第8章 招かざる客

第27話 招かざる客

 台風が去ってから一夜。

 まだ少し風は強いものの、厚い雲は台風と共に消え、澄んだ青空が広がっていた。


「清々しい空だね」


 窓際で外を見ていたピぺに声をかける。


「雨漏りでもするかと思ったけど、何とかなったね。これなら調査に行けるかな?」


「そうですね。船が出せるかどうか、オム先生に聞いてみましょう」


「いや、僕が聞いてくるよ」


 僕は廊下を駆け出した。はやる気持ちが抑えきれない。早く調査がしたかった。


 早く......早く新宿へ――


「オム先生ー、オム先生!」


 部屋をノックするもオム先生の返事はない。


「研究所かな」


 研究所へと行ってみる。が、オム先生の姿はない。


 もしかして、台風の後だから海岸の様子でも見に行ってるのかな。


 研究所を出て海へと急ぐ。船に何か被害があったら大変だ。台風が来る前に陸には上げておいたけど、もし飛んできた木や瓦礫なんかが当たって破損していたら偉いことだ。

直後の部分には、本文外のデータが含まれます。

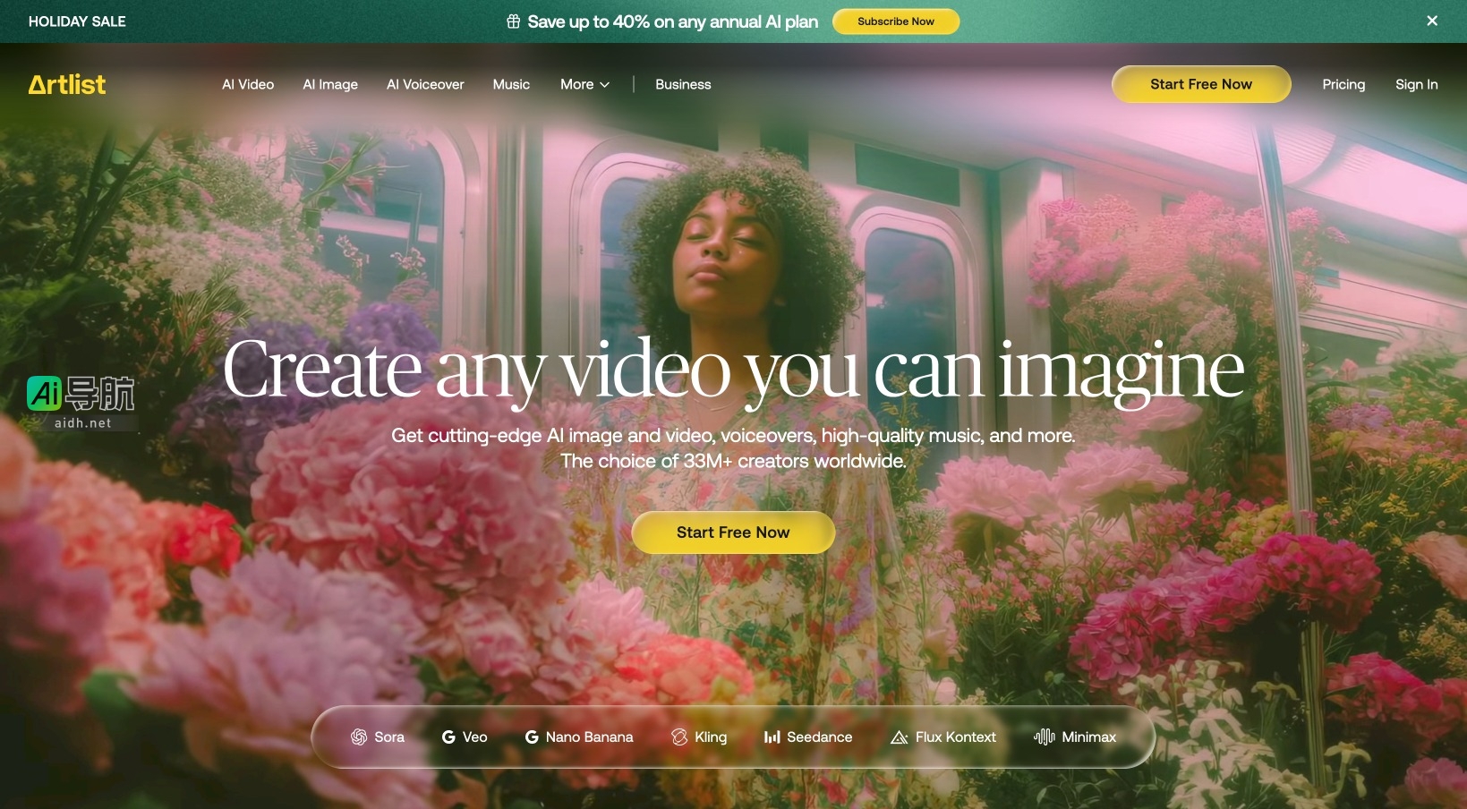
Task: Select the Seedance bars icon
Action: [772, 737]
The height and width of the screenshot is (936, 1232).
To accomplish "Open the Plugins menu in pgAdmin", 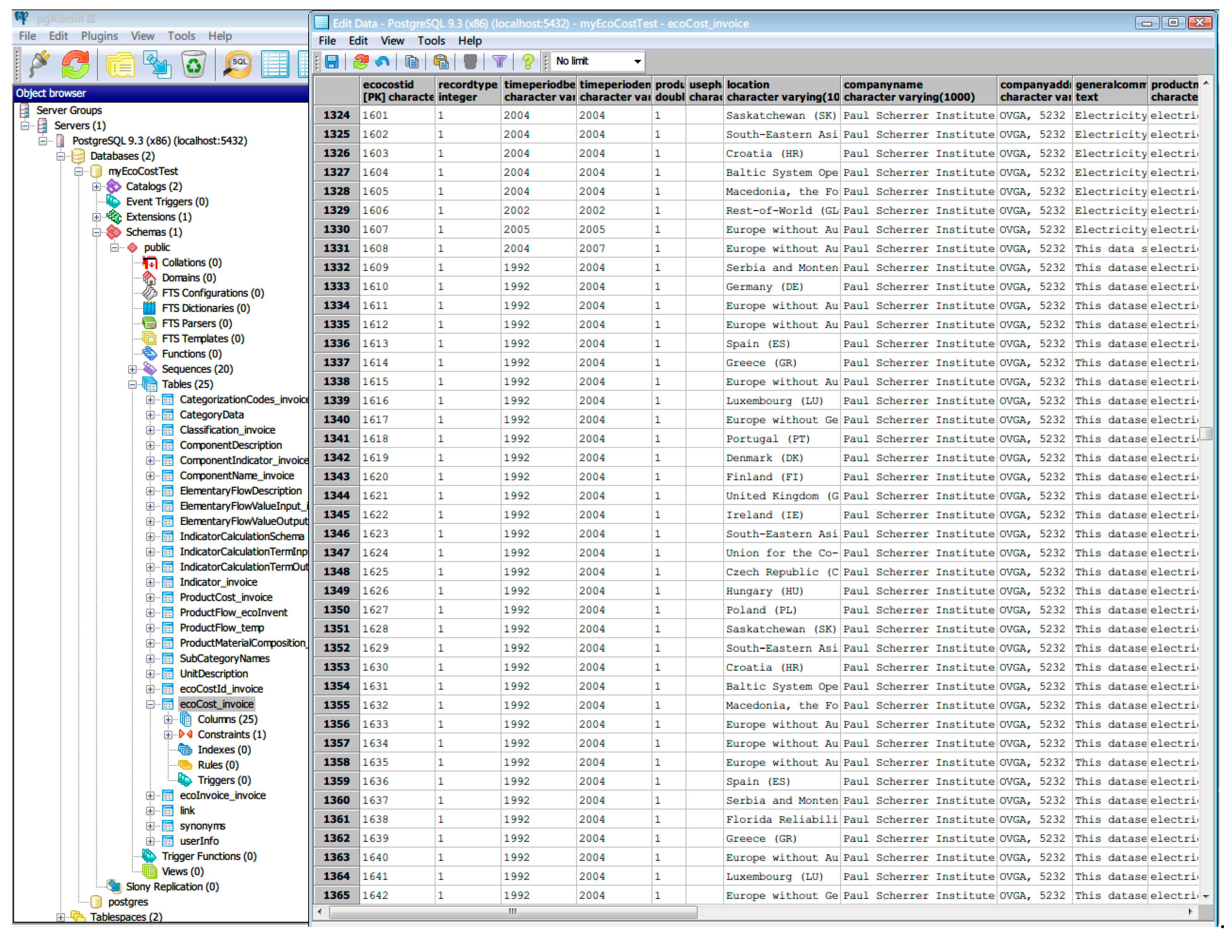I will (x=99, y=36).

 港につくと、なんだか漁師さんたちがザワザワと騒がしい。


「......なんだろう」


 よく見ると、港には見慣れぬ大きな蒸気船が泊まっていた。


 真っ黒い船体に、物々しく噴き出す蒸気。

 その物々しさに、僕は思わず息を呑む。


「見慣れない船だな」


 思わず見入っていると、南国に似合わぬかっちりとしたコートを着た金髪の貴婦人が降りてきた。

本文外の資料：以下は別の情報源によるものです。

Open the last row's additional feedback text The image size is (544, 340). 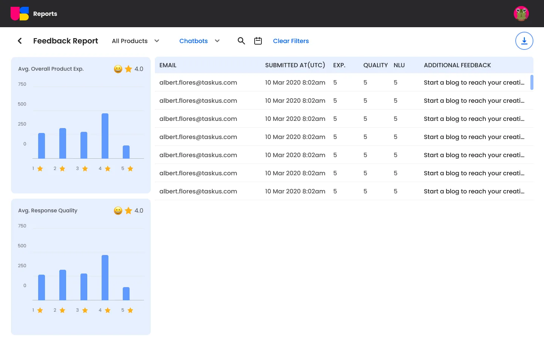[474, 191]
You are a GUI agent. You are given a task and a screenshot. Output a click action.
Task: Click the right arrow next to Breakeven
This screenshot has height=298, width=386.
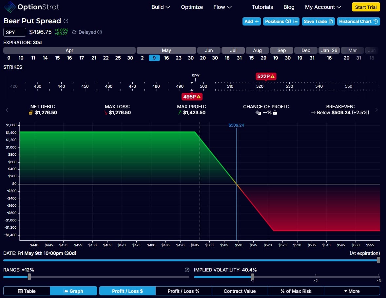(376, 110)
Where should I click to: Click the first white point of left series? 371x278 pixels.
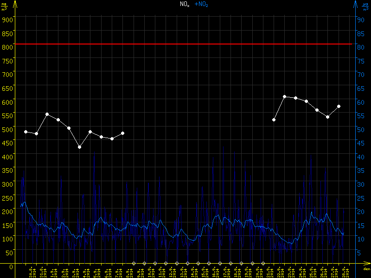[x=26, y=132]
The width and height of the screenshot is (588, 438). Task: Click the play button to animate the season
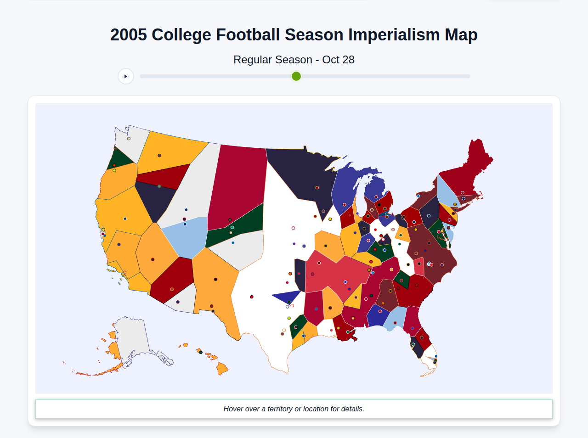point(125,76)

 思わず周囲の空気がピリリと張り詰める。表情は固く、厳格さをまとい見るもの全てを威嚇しているようだ。


「ちょっとそこの坊や」


 貴婦人は僕を見つけると手招きする。


「ぼ、僕? なんでしょうか?」


 思わず背筋を正す。


「ピペット・ラフィットという子を知らないかしら。十七歳の小柄な金髪の女の子なんだけど」


「ピペット......? ああ、もしかして、ピぺ?」


 婦人は僕の肩をぐいと掴んだ。


「うちの娘を知っているの!?」


 鬼のような剣幕の婦人に、僕は少したじろぐ。


 娘だって!?

 僕は婦人をまじまじと見た。金色の髪。青い瞳。


「もしかしてあなたは......」


 貴婦人はコホン、と咳払いをすると、あらまった口調で言った。


「失礼いたしました。わたくしは、エルエル・ラフィット。ピぺの母です」


 ピぺのお母さん!?







「ピぺ? ピぺいるかい? お母さんが会いに来てるよ」


 僕はゲストハウスに戻りピぺの部屋をノックした。


「返事がないですね」


 僕が振り返ると、婦人は眉間に深い皺を刻む。


「どこへ行ったのかしら」


 こ、怖い。

 ちょうど廊下を歩いてきたヤスナに尋ねる。


「ヤスナ、ピぺ知らない?」


「さあ、先ほど慌ててどこかへ出かけて行きましたけれど」


 どこかへ出かけた?


「あの子ったら、一体どこへ」


「あの、ピぺのお母さん、今日はピぺに来ることは知らせてなかったんですか?」


 僕は恐る恐るピぺのお母さんに尋ねた。ピぺはお母さんが来るなんてこと、一言も話して無かったから。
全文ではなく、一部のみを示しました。